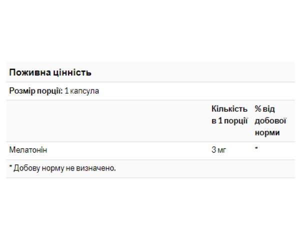Click "в 1 порції" header line
300x250 pixels.
click(x=230, y=121)
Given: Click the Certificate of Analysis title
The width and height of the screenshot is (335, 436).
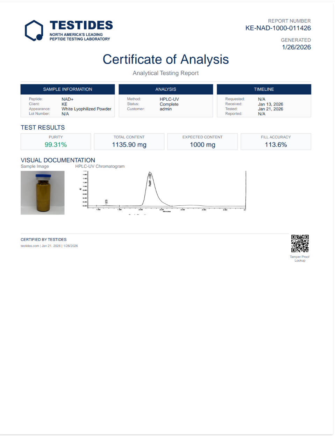Looking at the screenshot, I should pos(166,59).
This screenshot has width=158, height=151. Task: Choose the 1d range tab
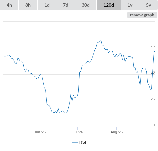[47, 5]
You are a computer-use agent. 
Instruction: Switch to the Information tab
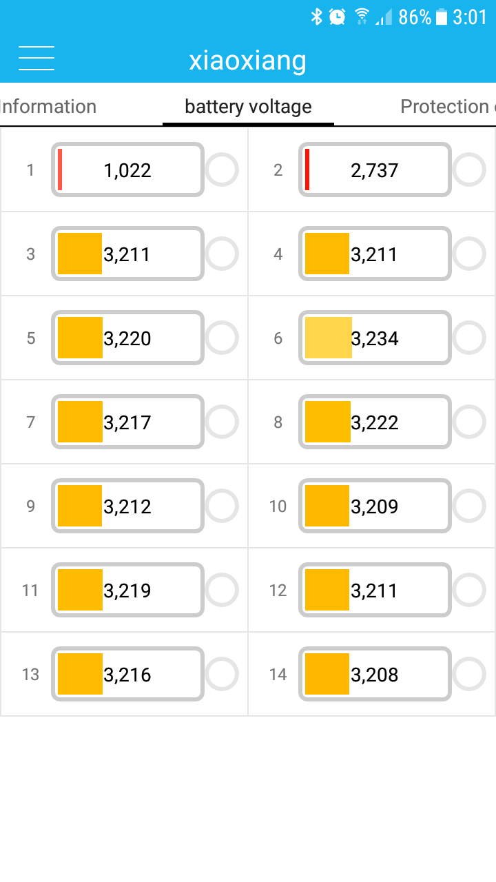click(48, 107)
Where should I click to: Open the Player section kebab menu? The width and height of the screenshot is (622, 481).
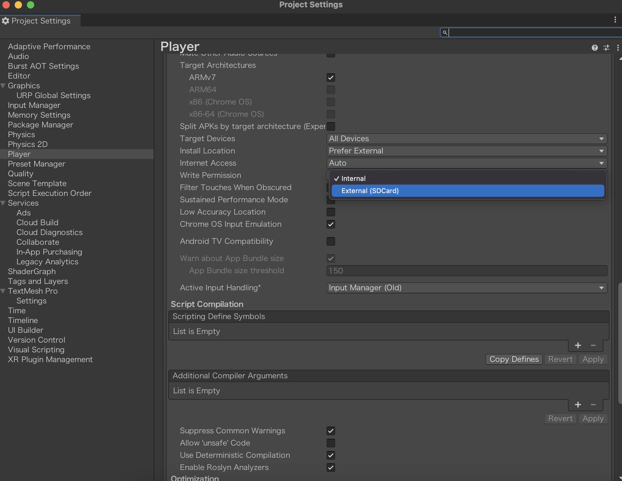618,48
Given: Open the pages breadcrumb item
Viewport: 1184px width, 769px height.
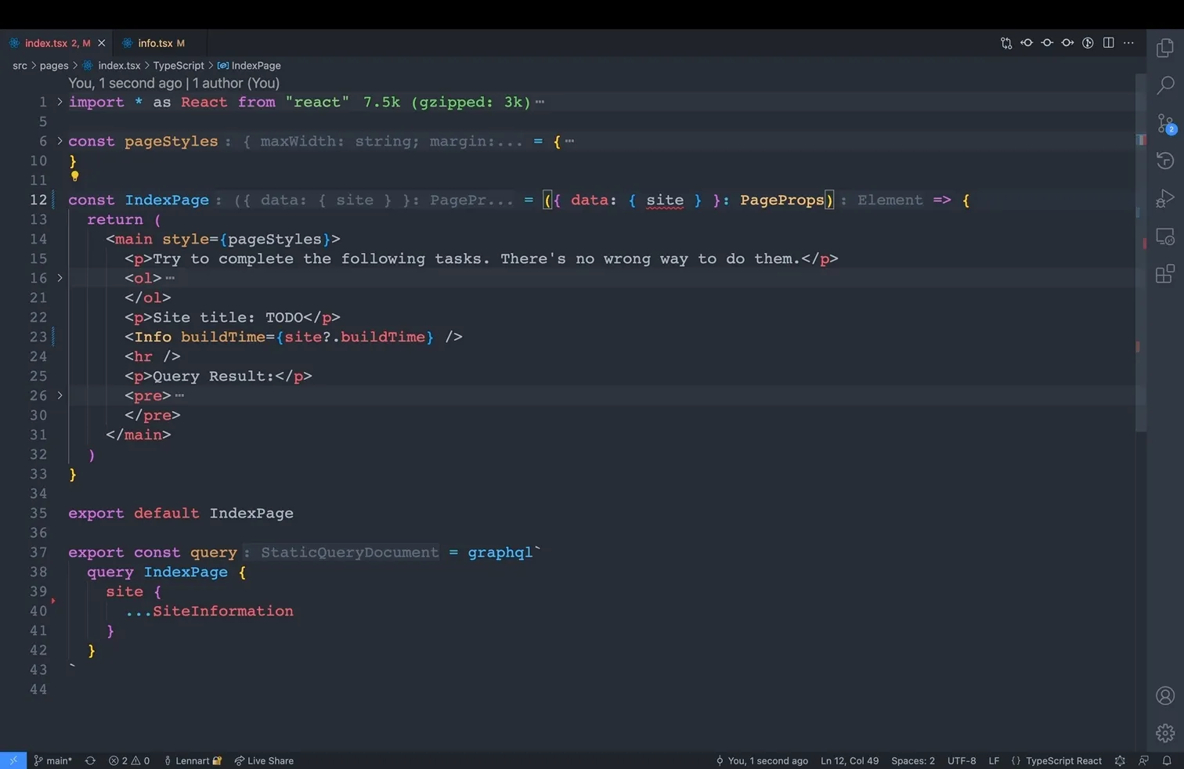Looking at the screenshot, I should 54,66.
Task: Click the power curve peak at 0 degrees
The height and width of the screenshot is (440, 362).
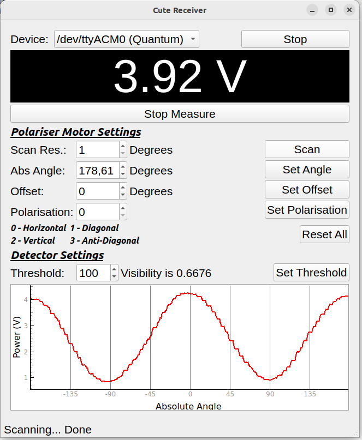Action: coord(189,293)
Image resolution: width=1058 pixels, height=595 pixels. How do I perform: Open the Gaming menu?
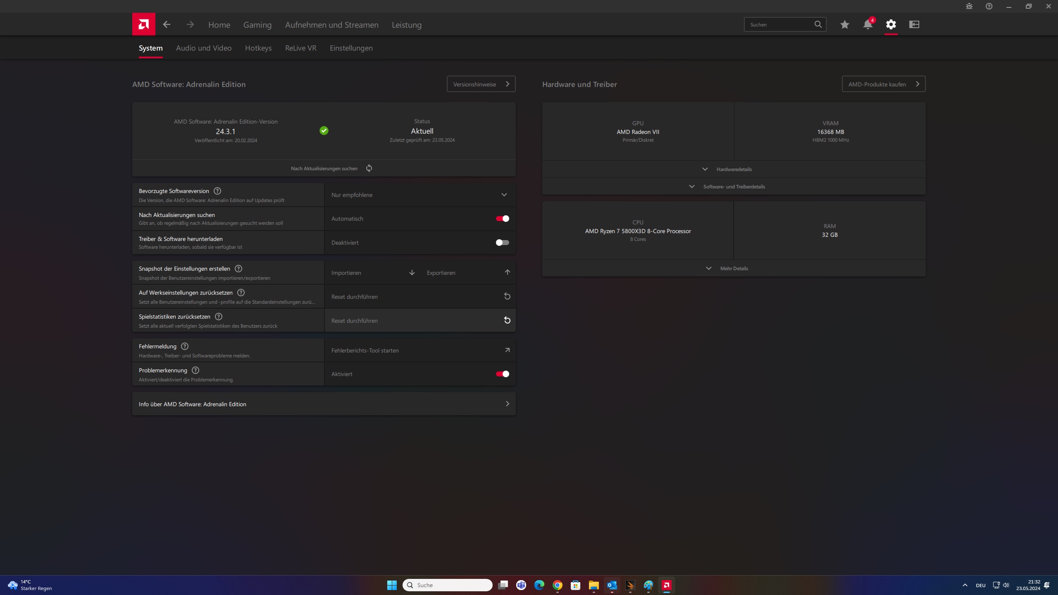[257, 25]
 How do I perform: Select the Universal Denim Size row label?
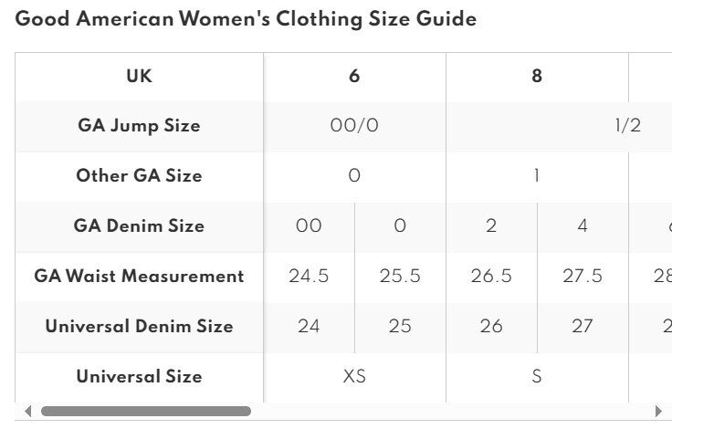139,327
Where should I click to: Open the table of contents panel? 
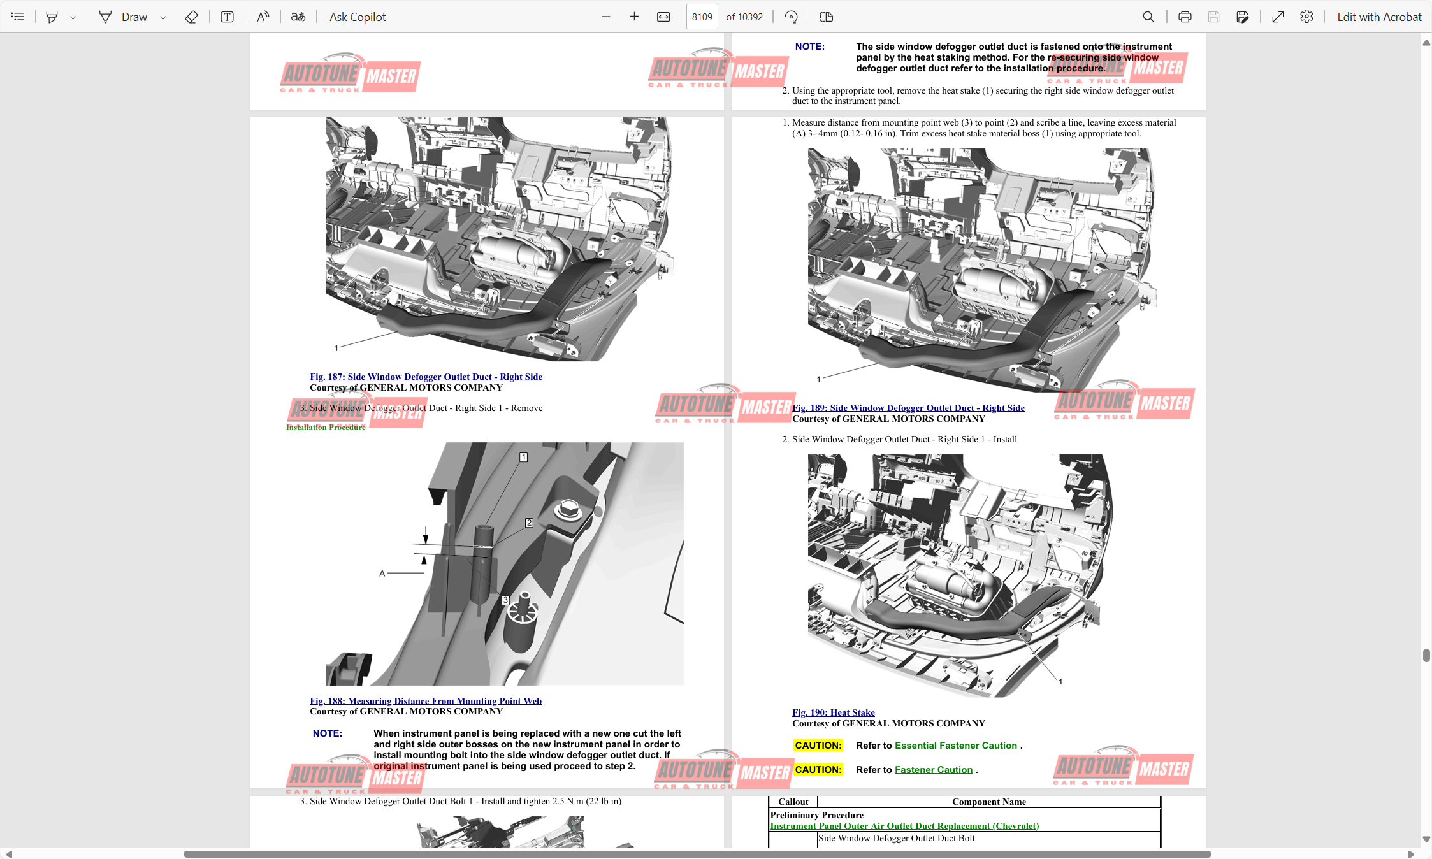(17, 17)

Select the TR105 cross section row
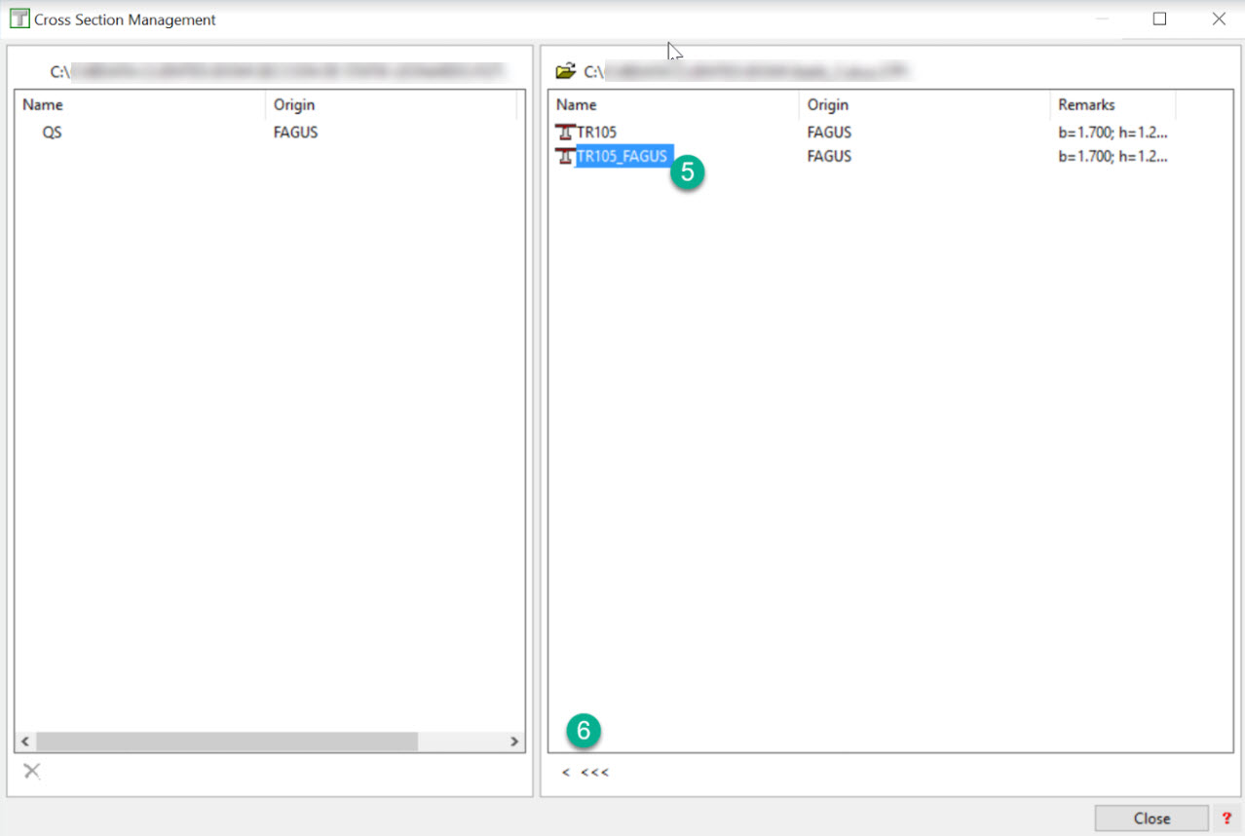(597, 133)
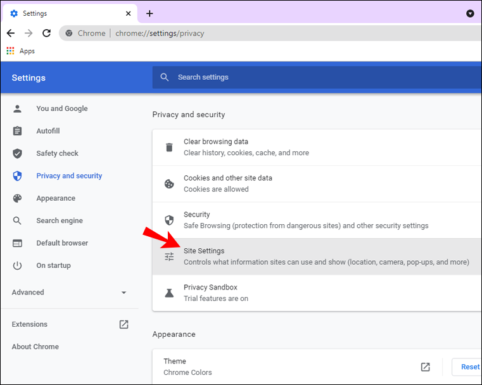This screenshot has width=482, height=385.
Task: Open Theme in Chrome Web Store icon
Action: tap(425, 367)
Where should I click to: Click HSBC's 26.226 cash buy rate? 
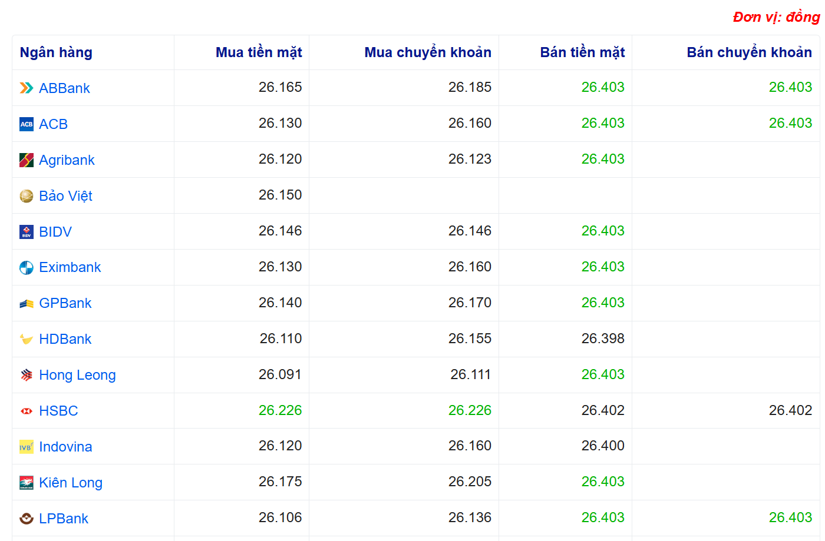(280, 410)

---*---

### YOUR TASK
Find each line in the items above that contains the string "pixels" and copy those lines. Case counts.

### PROBLEM SOLUTION
300x250 pixels.
Image resolution: width=1058 pixels, height=595 pixels. How do I perform: Open the Gaming menu?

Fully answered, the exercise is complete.